▶ _Your goal_:
Answer these questions from the article on radiologist burnout below:
1. How many radiology practice group leaders gave responses to the survey?
2. What percentage of leaders from practices with more than 50 radiologists called burnout a very significant problem?
3. What was the survey's response rate?
Quoted passage Block Start
Practice leaders agree: Burnout is bad news for radiology

Seventy-seven percent of radiology practice leaders view burnout as a “significant” or “very significant” problem, according to a new study published in the Journal of the American College of Radiology.

“The purpose of this study was to investigate the prevalence and severity of radiologist burnout as perceived by practice leaders,” wrote Jay R. Parikh, MD, department of radiology at the University MD Anderson Cancer Center in Houston, Texas, and colleagues. “This perspective inherently implies radiologist burnout has escalated enough to reach a critical level affecting the practice and being noticed by leadership, which the authors hypothesize is the case.”

Parikh et al. collected responses from 367 radiology practice group leaders to a 2018 American College of Radiology (ACR) survey. All leaders were part of the ACR’s Practice of Radiology Environment Database, and the authors calculated that the leaders collectively represented 30% of all practicing radiologists in the United States.

Overall, 55% of respondents said burnout was a “very significant problem” and another 22% said it was a “significant problem.” Seventy-one percent of respondents said that stress from the workplace “very significantly” affects the wellness of radiology employees.

Meanwhile, Parikh and colleagues noted, only 19% of practice leaders said they have a mechanism in place to assess physician burnout. And just 21% said they were “extremely” or “very” effective when it came to addressing burnout.

Practice size, the researchers found, plays a noteworthy role in burnout. While 37% of leaders from practices with up to five radiologists said burnout was a very significant problem, that number jumped to 71% when the practice included more than 50 radiologists. Also, while just 3% of practices with up to five radiologists had mechanisms in place to assess burnout, that number was 34% for practices with more than 50 radiologists.

“The higher rate of practice-level mechanisms to assess burnout in larger practices may reflect higher awareness of this issue among practice leadership; there continues to be a need for practice-level strategies to mitigate it,” the authors wrote.

The practice type also made a impact. While 84% of academic university practice leaders reported that stress from the workplace impacts employee wellness, that number was 77% for hospital practice leaders and 69% for private practice leaders. Forty-two percent of academic university practice leaders said they had a mechanism in place to assess burnout, much higher than hospital practice leaders (18%) or private practice leaders (12%).

Parikh et al. did note that their survey “may not accurately reflect the true rate of burnout” due to its focus on practice leaders. In addition, the low response rate (23%) “limits the generalizability of the results.” However, the team added, “the results likely underestimate the extent of burnout among practicing radiologists.”
Quoted passage Block End
Data records Block Start
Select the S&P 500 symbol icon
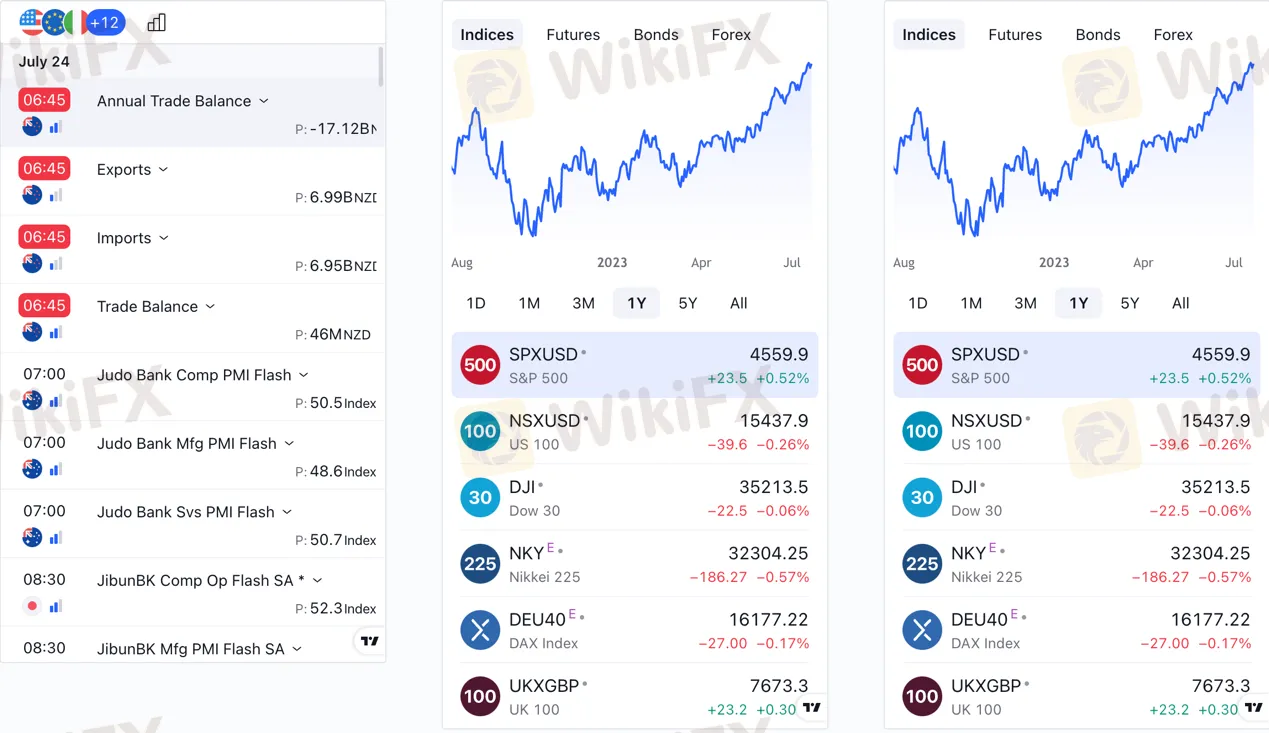1269x733 pixels. click(479, 365)
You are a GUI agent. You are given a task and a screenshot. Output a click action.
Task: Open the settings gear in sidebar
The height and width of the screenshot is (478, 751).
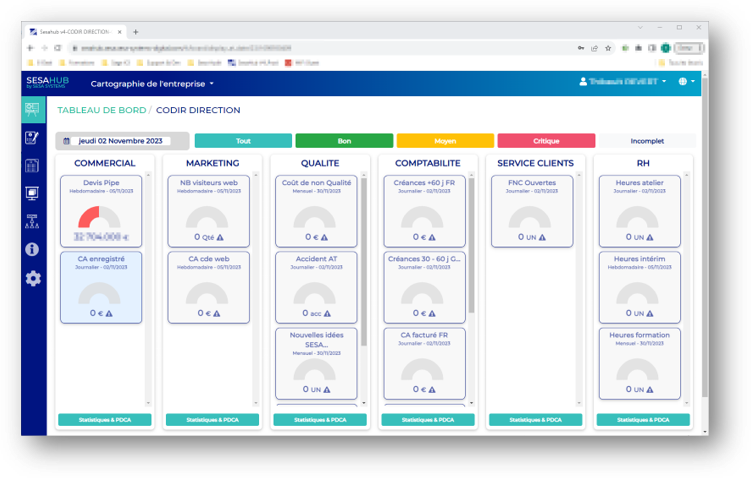pyautogui.click(x=33, y=278)
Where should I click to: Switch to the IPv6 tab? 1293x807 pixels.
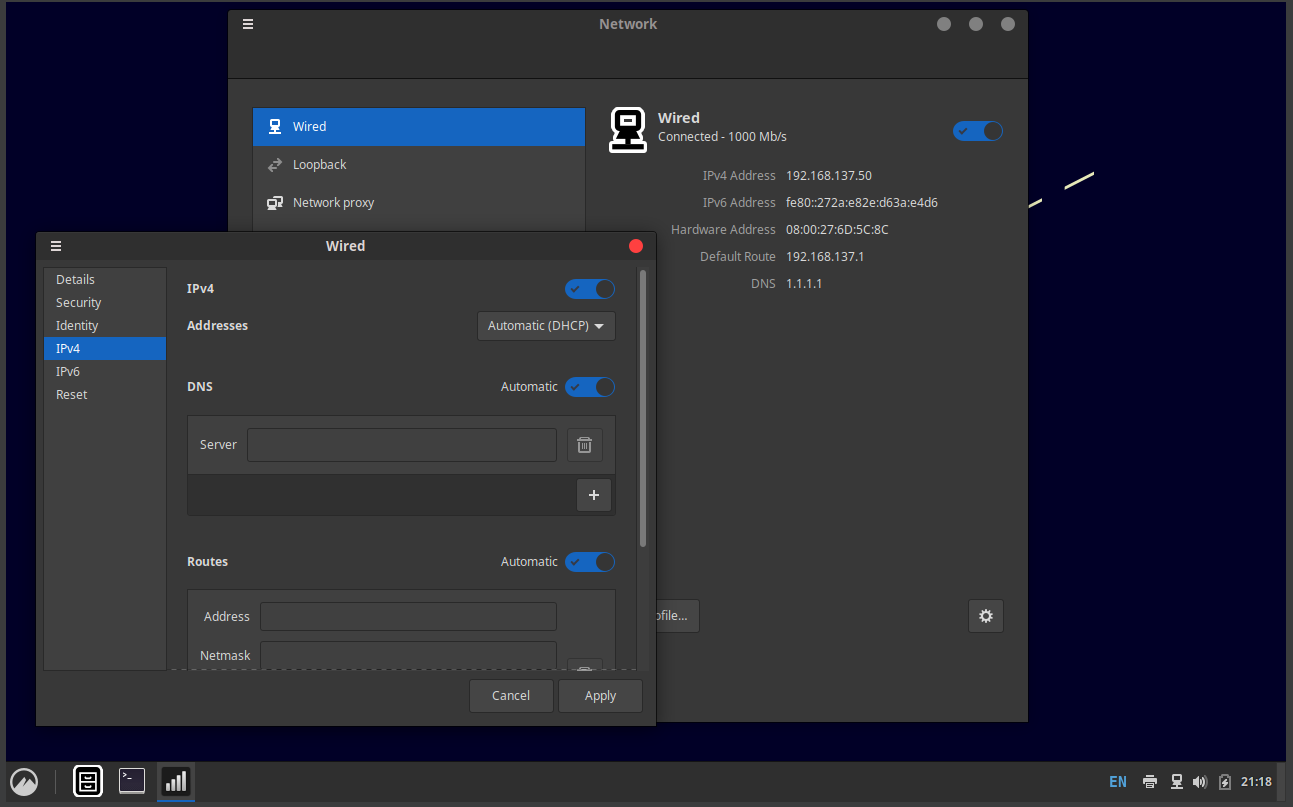68,372
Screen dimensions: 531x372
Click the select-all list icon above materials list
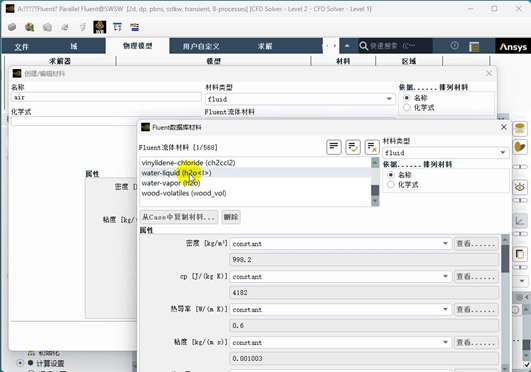pos(334,147)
Data records Block End
▶ _Output for this task_:
1. 367
2. 71%
3. 23%